Bundan sonrası hakkında Buhari şöyle rivayet ediyor:
Abdullah ibn Mes'ûd (R) şöyle demiştir: Sa'd ibn Muâz umre yapmak için Mekke'ye gitmişti. Abdullah dedi ki: Mekke'ye vardığında Ümeyye ibn Halefin evine konuk olmuştu. Ümeyye de (ticâret) için Şam'a gittiğinde Medine'ye uğrar, Sa'd ibn Muâz'a konuk olurdu. (İkisi arasında bir dostluk vardı.) Ümeyye, Sa'd'a:
— Biraz bekle! Gündüz yarı olduğu ve insanlar kuşluk uykusuna daldığı zaman git Ka'be'yi tavaf et, dedi.
Sa'd bu suretle hareket edip vaktinde tavafa başladı. (Ümeyye, Sa'd'la beraber bulunduğu) bu sırada Ebû Cehl çıkageldi ve:
— Kâbe’yi tavaf eden şu adam kimdir? diye sordu. Sa'd da:
— Ben Sa'd ibn Muâz'ım, dedi. Ebû Cehl:
— Ey Sa'd, sen Kâbe’yi emniyetle tavaf ediyorsun. Hâlbuki siz (Medîneliler) Muhammed'le sahâbîlerini sığındırıyorsunuz (onlara yardım ediyorsunuz)! dedi.
Sa'd:
— Evet öyledir, diye Ebû Cehl'i karşıladı ve aralarında bir çekişme ve husûmet başladı. Bunun üzerine Umeyye, Sa'd'a:
— Ebû'l-Hakem'e (Ebû Cehl'e) karşı sesini yükseltme! Çünkü o, Mekke vâdîsi halkının seyyididir, dedi.
Sa'd-ibn Muâz, Ebû Cehl'e hitâb ederek:
— Eğer sen beni Ka'be'yi tavaf etmekten men' edersen, vallahi ben de sana (daha ağırım yapar, Medine'deki) Şâm ticâret yolunu keserim! diye haykırdı.
Bu sırada Ümeyye, Sa'd'a:
— Sesini yükseltme, demeye ve Sa'd'ı tutmaya başladı. Bunun üzerine Sa'd, Ümeyye‘ye öfkelenerek:
— Sen de (Ebû Cehl'i koruyarak) beni tutma, bırak! Ben Muhammed'den işittim ki, kendisi seni öldüreceğini söylüyordu, dedi.
Ümeyye:
— Beni mi? diye sordu. Sa'd:
— Evet seni, dedi. Bunun üzerine Ümeyye:
— Vallahi Muhammed bir şey söylediği zaman yalan konuşmaz, dedi de (korku ve heyecan içinde) dönüp karısının yanına gitti. Ve:
— (Yâ Ümme Safvân!) Yesribli kardeşimin bana ne dediğini bilir misin? diye yanıktı.
Karısı:
— Ne söyledi? diye sordu. Ümeyye:
— (Yesribli kardeşim) Sa'd: Muhammed'in Ümeyye'yi ben öldüreceğim dediğim işittim diyor, diye cevâb verdi.
Ümmü Safvân:
— Allah'a yemin ederim ki, Muhammed yalan söylemez! diye Sa'd'ın haberini teyîd etti.

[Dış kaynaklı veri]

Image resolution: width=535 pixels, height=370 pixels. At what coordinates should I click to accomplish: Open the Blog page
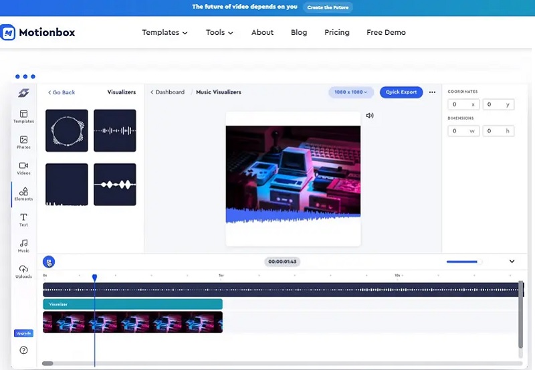pos(299,32)
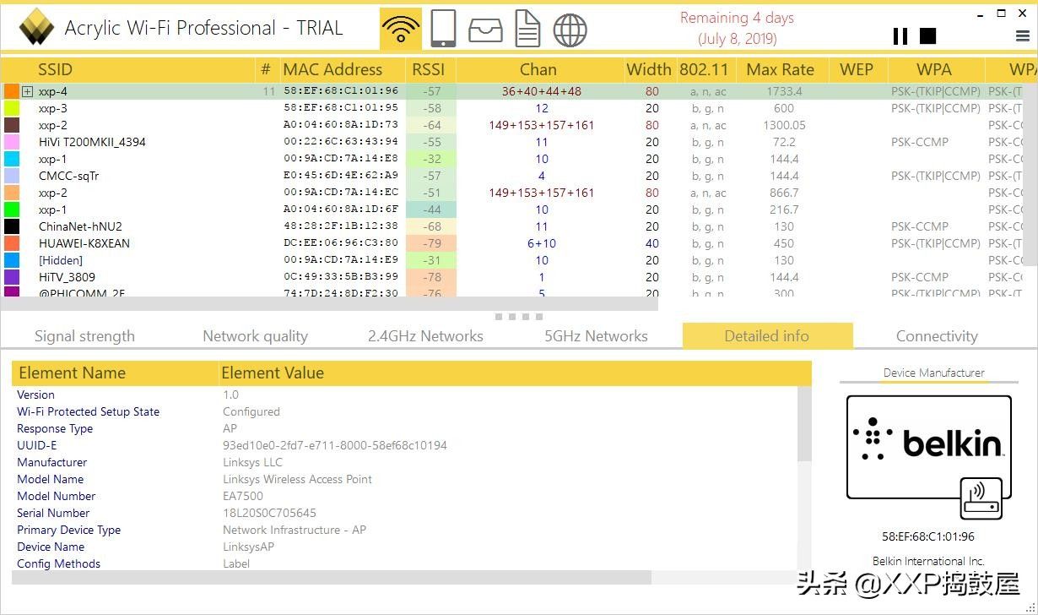Viewport: 1038px width, 615px height.
Task: Select the Connectivity tab
Action: [937, 336]
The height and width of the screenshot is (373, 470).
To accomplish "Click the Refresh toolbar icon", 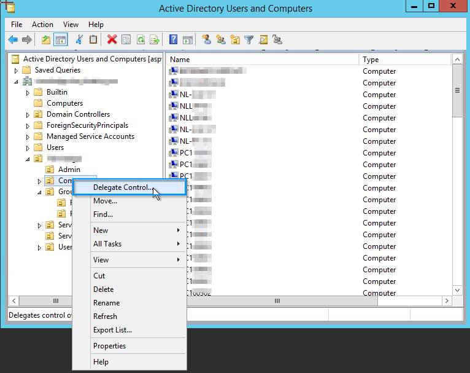I will click(x=141, y=39).

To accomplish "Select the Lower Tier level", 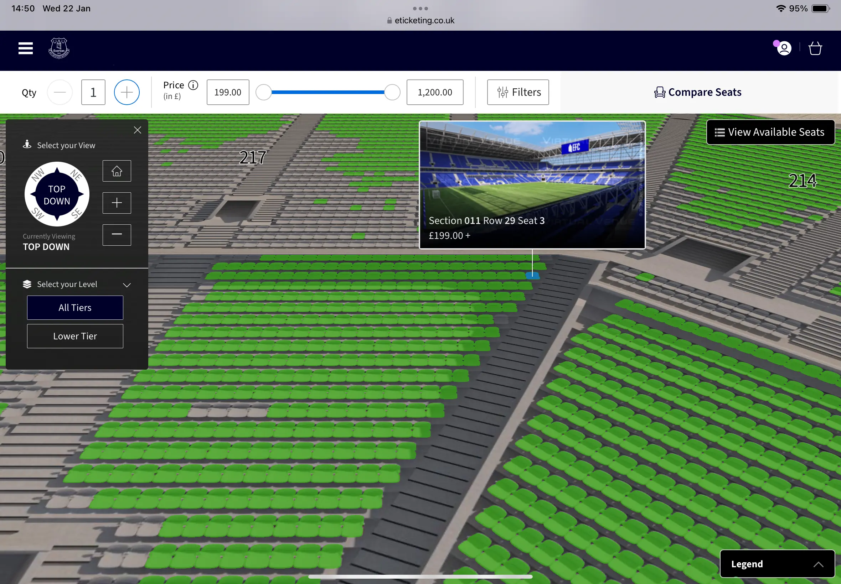I will click(75, 336).
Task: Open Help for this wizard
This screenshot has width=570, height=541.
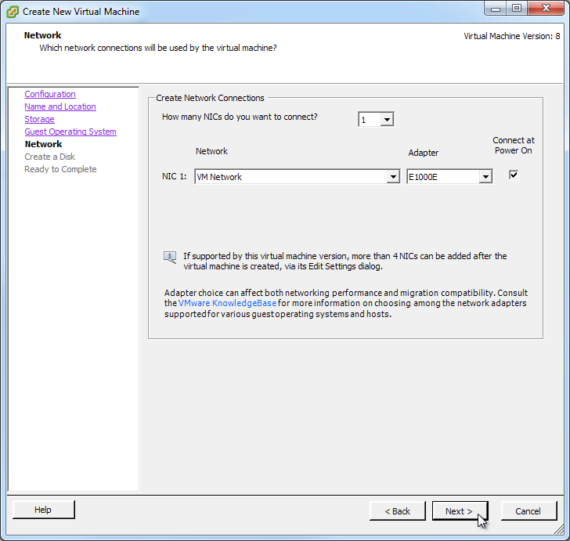Action: point(43,510)
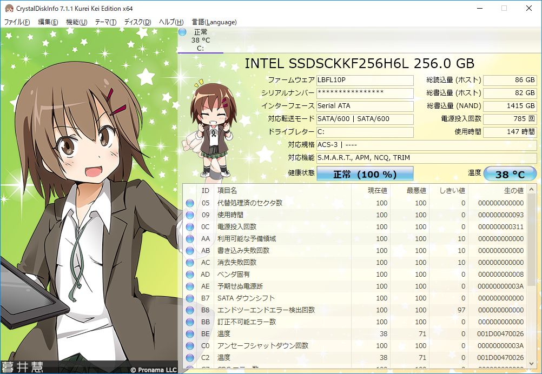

(Bir müddet sonra Bedir günü gelince) Mekkelileri bir nidâcı çağırıp onlar da Bedir'e çıktıkları zaman, karısı Ümmü Safvân, kocası Ümeyye'ye:
— Yesribli dostun Sa'd'ın vaktiyle sana söylediği sözü hatırlamaz mısın? dedi.
Ümeyye de:
— (Vallahi Mekke'den çıkmam! diye) Kureyş ile Bedir'e çıkmamak istedi. Fakat Ebû Cehl, Ümeyye’ye:
— Sen Mekke vadisinin eşrafındansın, sen savaşa girme sadece bizimle bir iki gün olsun sefere katılıp yürü, deyip kandırdı
Ümeyye de onlarla iki gün yürüdü. Bedir savaşı sonrası Müslümanların zaferi ile neticelenince Ümeyye, eski dostu Sa’d ibn Muaz’dan kendisini esir almasını, dolayısıyla ileride fidye vererek kurtulmasını istedi. Tam bu sırada, Mekke’de iken kızgın kumların üzerinde işkence çektirdiği Bilal-i Habeşi onu gördü ve olanca gücüyle ´Ey Allah´ın Ensarı! İşte, küfrün başı Ümeyye b. Halef! O kurtulursa, ben kurtulmam’ diyerek bağırmaya başladı. Bunun üzerine sahabeler Ümeyye’nin etrafını kuşattılar ve kılıç darbeleriyle işini bitirdiler.(Buhari Menakıb/25) Bazı kaynaklarda onu Muâz İbn Afra, Hâricetu'bnu Zeyd ve Habîb ibn İsaf öldürdüler, denmektedir.
İşte Peygamber'in ilk gazvesinin Ümeyye'nin ölümüne vesîle olacağını vukû'undan evvel haber vermesi, Hazreti Peygamber (sav)in mucizelerinden biridir.